The United States spends less than half of what it needs to address these needs, according to the American Society of Civil Engineers.
“As the investment gap continues to grow, so too will the number of deficient bridges, roads, bottlenecks, and most critically, fatalities attributable to inadequate roadways,” Spear said.
American Trucking Associations supports increasing the fuel tax by 20 cents per gallon, phased in over four years, and would generate nearly $340 billion in 10 years, he said.
“This proposal will stabilize the trust fund for many years and provide the resources necessary to reduce the project backlog.”
The average passenger vehicle driver would pay a little more than $100 annually for the tax.
“Over the next decade, freight tonnage is projected to grow by more than 40%,” Spear said. “The trucking industry is expected to carry more than two-thirds of the nation’s freight in 2028. It will be tasked with hauling 3.2 billion more tons of freight in 2028 than it moved this year. Without federal support and cooperation, the industry will find it extremely difficult to meet these demands at the price and service levels that its customers, American businesses, need to complete globally. It is imperative to our nation’s economy and security that Congress, working with the administration, invest in critical highway freight infrastructure and make the reforms necessary to create an improved regulatory environment that fosters greater safety and efficiency in our supply chain.”
Spear also asked the Senate committee to focus on improving infrastructure across other transportation modes “in order to maintain the smooth flow of commerce in the country.”
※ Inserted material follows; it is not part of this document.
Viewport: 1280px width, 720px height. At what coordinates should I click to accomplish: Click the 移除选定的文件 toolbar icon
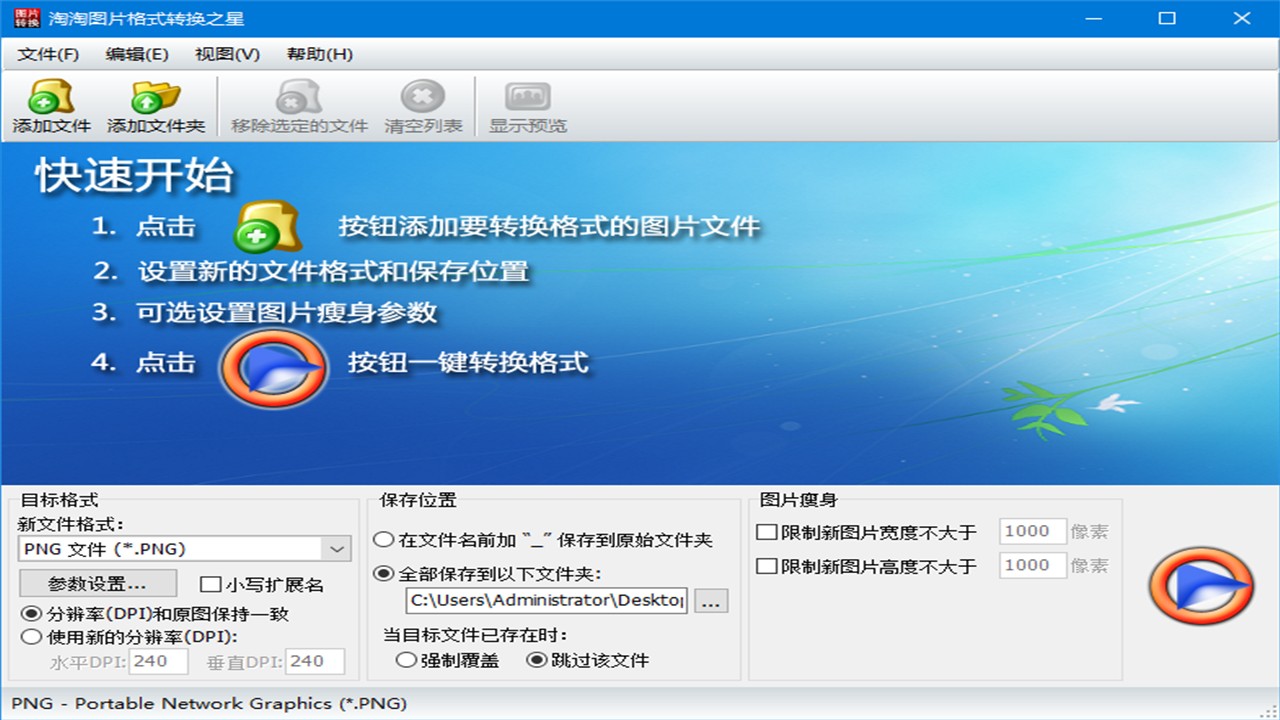point(299,97)
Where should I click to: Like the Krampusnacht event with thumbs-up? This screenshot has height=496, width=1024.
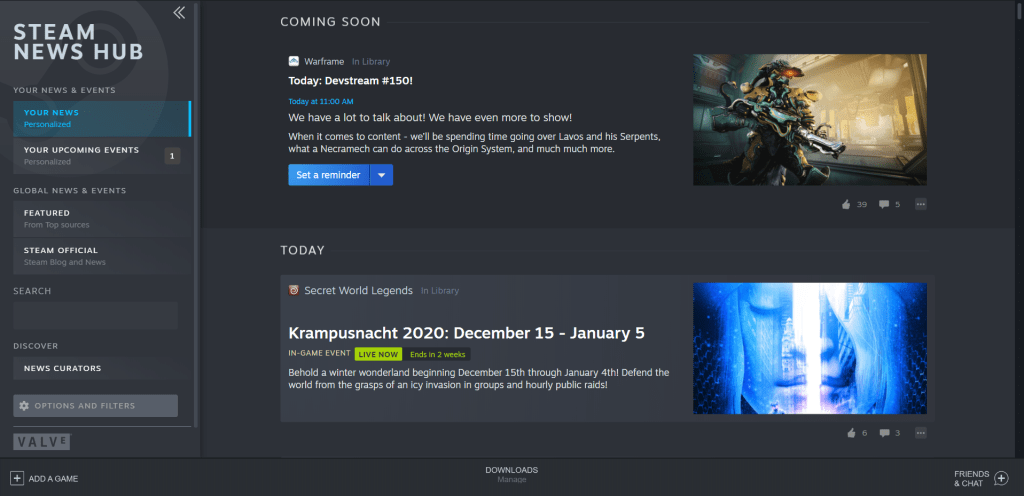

American Trucking Associations and the Association of American Railroads commended Congress for approving tax code changes.
“Tax reform will make our customers and the freight railroads more globally competitive,” said Edward Hamberger, president and CEO of the Association of American Railroads. Key provisions in the reform, including the corporate tax rate reduction and “full and immediate expensing for five years, will help support private investment across the 140,000-mile rail network and the entire economy. We look forward to moving on to other policy debates next year that affect our industry and our customers, especially in ensuring that NAFTA remains in place, in making the short line tax credit permanent and in comprehensively addressing U.S. infrastructure and transportation systems.”
Dave Manning, chairman for American Trucking Associations, said tax reform is a win for not only the trucking industry but for the “entire economy. The relief this bill provides will enable companies to invest in their growth, by hiring new employees or purchasing new equipment. That creates an economic stimulus with positive ripple effects that reach far and wide.”